Sarah Mervosh | Saturday, August 21, 2010

Among the University’s largest applicant pool in history, the members of the Class of 2014 stand out.

The University accepted about 29 percent of over 14,500 applicants, resulting in an incoming freshman class that boasts an average SAT score of 1408 and an average ACT of about 32.

“This is another exceptional class for us,” Bob Mundy, interim director of Admissions, said.
Mundy said the Office of Admissions works to create a well-rounded, diverse class and is able to do so by providing as much financial aid as possible.

“The University is making a very strong commitment to financial aid that helps us to enroll a class that is as diverse and talented as we have,” he said.

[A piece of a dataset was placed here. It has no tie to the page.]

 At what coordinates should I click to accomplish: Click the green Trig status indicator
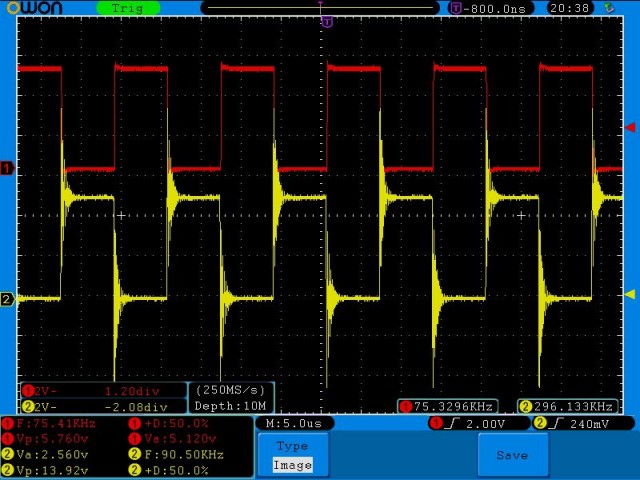pos(128,8)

About 48 percent of the incoming class will receive need-based financial aid, with an average scholarship of just over $25,600, he said.

Mundy said Notre Dame’s commitment to providing financial aid has been crucial.
“With the economy, many colleges are literally scrambling to find ways to spend less money. Fortunately, we remain committed to meeting the full demonstrated need of all of our students,” he said.

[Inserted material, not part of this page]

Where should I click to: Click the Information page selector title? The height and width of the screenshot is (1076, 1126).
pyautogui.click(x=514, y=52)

For those who didn’t make the cut for need-based scholarships, this year marked the first time that students had the opportunity to apply for the Hesburgh-Yusko Scholarship, which is merit-based.

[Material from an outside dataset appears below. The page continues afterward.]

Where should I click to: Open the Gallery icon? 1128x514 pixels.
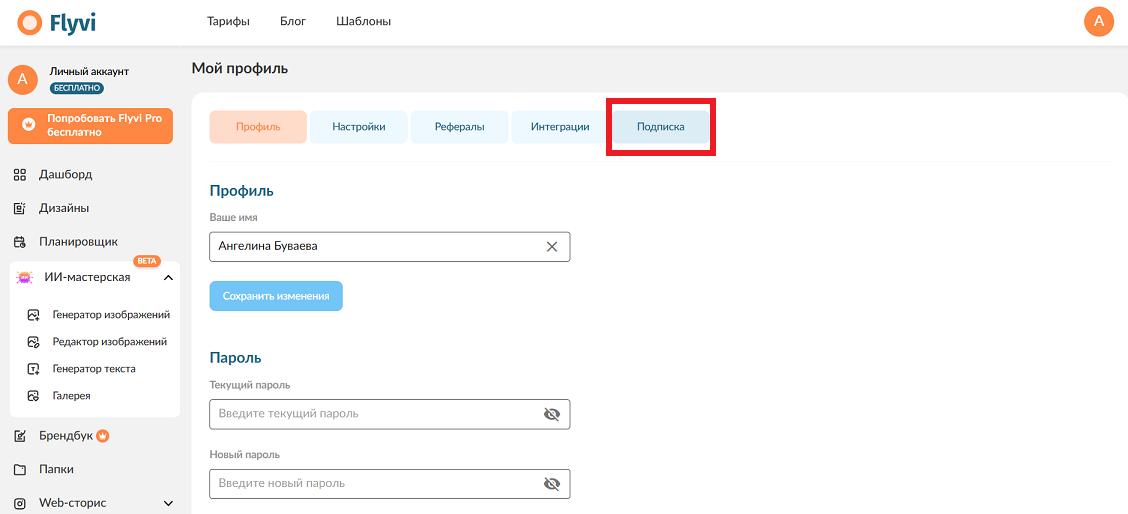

The program awarded 25 members of the class of 2014 a scholarship based on academic achievement, leadership, moral character and commitment to service. The scholarship totals at $25,000 per year, per student.

“They are outstanding. They are absolute leaders in their high schools and communities,” Joan Ball, associate director of the scholarship program, said.

The class of 2014 is made up of about 2065 students — 53 percent male and 47 percent female. Twenty-four percent of the class is children of Notre Dame alumni.
The class has a similar ethnic make up to last year, with 23 percent of the class coming from minority groups.

Last year, the Admissions Office expressed disappointment in the percentage of black students in the Class of 2013. The group now makes up a slightly larger percentage of this year’s incoming class — jumping from 3.5 to 4.3 percent.

Asian Americans make up 7.3 percent of the class, and Hispanics account for 10 percent. Native Americans make up 1.5 percent of the incoming freshman class.

The international population increased slightly from last year’s freshman class. The Class of 2014 is made up of 4 percent international students, a 1 percent increase from last year.
This year’s international students come from 25 different countries. The largest group of students comes from South Korea, followed by China.

“We have 20 more international students in the class this year, and that group of students was up pretty significantly in their applications as well,” Mundy said.

Mundy said the Class of 2014 was “very strong” in extracurricular participation as well.
“We’ve got some exceptional stories of students committing to and completing some tremendous volunteer work, some statewide and national honors,” he said.